## Work item
Find the lines in these entries that include the word "Enable" and state how many there are, with no other words.

--

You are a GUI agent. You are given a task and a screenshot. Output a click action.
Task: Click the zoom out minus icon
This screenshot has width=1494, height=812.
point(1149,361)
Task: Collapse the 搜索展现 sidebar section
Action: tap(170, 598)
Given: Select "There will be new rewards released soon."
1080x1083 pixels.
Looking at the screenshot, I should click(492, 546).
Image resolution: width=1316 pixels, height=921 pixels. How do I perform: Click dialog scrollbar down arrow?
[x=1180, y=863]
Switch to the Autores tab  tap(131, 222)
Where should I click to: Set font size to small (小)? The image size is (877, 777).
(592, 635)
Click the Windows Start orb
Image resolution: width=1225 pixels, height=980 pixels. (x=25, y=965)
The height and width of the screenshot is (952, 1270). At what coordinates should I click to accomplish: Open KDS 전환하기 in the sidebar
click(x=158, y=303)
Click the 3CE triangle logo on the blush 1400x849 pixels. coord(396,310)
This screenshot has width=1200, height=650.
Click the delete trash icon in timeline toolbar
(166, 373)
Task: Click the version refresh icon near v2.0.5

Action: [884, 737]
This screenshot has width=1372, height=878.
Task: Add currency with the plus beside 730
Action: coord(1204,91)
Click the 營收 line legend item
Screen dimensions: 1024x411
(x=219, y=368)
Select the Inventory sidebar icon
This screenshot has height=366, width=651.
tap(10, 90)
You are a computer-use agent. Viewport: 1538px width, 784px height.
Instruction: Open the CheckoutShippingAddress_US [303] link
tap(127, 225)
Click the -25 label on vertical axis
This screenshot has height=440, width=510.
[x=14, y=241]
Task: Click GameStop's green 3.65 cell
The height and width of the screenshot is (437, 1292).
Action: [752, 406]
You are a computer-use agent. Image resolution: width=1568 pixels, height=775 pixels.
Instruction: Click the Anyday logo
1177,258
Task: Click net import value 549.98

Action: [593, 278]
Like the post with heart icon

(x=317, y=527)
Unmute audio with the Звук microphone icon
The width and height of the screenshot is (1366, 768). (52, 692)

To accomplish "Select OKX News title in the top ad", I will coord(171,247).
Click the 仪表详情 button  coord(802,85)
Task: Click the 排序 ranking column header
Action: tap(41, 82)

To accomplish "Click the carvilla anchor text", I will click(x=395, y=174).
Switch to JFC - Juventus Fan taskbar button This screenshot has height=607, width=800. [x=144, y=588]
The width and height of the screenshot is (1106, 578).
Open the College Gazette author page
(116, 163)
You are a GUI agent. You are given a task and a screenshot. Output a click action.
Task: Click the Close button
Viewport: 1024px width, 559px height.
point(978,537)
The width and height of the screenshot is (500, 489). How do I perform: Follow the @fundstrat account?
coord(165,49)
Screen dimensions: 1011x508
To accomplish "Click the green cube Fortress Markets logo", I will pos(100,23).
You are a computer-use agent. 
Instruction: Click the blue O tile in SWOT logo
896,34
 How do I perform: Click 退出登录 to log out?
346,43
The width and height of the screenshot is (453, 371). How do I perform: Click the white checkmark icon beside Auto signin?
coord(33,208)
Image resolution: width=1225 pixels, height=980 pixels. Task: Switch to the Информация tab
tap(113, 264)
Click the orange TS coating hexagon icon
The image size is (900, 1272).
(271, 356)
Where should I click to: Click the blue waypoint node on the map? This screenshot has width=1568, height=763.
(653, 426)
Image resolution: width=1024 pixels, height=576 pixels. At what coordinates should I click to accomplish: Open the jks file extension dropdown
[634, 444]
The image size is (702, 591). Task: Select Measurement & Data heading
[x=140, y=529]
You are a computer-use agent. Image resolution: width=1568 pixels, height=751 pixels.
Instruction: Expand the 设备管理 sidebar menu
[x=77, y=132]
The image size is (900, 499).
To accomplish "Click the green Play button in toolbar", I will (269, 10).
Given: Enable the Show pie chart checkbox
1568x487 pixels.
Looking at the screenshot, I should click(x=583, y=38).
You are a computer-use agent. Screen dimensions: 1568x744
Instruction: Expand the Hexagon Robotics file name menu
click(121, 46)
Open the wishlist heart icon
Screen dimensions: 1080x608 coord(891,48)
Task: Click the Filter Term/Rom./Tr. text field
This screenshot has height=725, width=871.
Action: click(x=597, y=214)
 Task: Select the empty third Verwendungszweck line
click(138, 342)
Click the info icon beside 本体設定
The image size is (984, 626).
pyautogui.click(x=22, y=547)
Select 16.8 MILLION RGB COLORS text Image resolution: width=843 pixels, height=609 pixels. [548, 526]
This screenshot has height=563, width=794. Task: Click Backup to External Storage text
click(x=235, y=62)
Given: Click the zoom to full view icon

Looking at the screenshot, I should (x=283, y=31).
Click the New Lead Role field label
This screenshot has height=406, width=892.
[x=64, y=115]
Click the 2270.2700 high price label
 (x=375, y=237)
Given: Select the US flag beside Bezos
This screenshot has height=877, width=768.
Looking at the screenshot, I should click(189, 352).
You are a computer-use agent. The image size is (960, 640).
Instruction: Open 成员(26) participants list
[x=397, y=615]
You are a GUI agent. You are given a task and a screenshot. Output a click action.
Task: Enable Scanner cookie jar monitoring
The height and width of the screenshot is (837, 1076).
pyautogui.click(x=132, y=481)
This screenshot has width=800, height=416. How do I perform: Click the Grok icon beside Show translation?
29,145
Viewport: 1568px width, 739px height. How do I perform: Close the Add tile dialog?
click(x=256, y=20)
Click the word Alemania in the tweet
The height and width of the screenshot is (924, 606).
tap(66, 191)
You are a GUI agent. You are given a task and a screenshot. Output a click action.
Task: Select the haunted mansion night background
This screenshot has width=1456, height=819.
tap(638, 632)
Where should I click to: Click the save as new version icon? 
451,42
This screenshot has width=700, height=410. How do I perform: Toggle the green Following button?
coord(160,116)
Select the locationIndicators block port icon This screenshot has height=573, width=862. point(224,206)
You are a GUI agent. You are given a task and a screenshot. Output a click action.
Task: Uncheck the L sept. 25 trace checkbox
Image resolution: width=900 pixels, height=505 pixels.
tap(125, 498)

--

## Solution to the exercise
2